**TASK REQUIREMENTS**: Line by line, please look for the word "will" in the following records, then copy each line you find it in.

(Pixel coordinate grounding data)
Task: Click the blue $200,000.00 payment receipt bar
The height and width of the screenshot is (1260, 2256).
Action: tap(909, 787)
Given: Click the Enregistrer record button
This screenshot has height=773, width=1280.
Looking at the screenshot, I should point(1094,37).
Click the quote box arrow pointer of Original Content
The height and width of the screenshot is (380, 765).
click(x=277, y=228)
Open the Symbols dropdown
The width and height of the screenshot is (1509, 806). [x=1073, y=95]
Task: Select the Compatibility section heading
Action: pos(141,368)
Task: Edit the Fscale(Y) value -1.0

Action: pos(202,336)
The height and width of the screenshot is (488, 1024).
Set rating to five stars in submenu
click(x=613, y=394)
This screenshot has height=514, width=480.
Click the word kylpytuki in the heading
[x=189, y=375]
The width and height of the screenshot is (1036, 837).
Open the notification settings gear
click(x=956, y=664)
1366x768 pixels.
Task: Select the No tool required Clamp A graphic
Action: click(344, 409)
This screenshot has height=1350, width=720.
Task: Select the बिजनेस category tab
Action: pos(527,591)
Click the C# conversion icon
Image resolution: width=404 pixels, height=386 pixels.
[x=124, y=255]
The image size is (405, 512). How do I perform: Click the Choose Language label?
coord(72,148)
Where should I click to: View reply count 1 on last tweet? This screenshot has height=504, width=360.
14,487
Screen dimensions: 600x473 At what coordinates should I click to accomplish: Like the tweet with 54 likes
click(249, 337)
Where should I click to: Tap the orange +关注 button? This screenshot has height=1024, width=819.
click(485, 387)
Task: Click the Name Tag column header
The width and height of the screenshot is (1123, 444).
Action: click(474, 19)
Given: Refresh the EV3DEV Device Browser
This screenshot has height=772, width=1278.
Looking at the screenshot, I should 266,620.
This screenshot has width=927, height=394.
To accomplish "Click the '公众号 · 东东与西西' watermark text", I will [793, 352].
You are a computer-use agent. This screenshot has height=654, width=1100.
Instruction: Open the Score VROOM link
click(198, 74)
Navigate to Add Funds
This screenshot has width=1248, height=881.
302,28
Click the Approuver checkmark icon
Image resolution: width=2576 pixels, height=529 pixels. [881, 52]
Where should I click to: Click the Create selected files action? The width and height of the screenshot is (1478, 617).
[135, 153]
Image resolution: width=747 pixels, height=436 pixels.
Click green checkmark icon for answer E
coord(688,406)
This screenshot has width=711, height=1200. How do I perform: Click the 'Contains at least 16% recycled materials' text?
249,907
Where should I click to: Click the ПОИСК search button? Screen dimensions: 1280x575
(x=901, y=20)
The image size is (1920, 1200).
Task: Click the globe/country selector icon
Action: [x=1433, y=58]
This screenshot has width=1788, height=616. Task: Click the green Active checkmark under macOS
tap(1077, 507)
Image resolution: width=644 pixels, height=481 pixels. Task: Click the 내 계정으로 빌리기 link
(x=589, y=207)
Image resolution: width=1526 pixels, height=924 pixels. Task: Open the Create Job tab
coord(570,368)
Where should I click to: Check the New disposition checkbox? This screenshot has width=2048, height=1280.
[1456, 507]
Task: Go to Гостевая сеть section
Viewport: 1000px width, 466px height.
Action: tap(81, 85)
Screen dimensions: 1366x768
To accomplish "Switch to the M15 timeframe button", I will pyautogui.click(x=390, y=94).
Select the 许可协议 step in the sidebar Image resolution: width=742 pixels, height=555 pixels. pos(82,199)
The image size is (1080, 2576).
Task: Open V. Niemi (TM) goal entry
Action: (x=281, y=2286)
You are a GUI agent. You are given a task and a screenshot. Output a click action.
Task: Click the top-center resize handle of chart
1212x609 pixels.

**ANSWER BELOW**:
To accomplish "Click the '公众号 · 东东与西西' watermark text", I will [793, 352].
To accomplish "Switch to the M15 timeframe button", I will pyautogui.click(x=390, y=94).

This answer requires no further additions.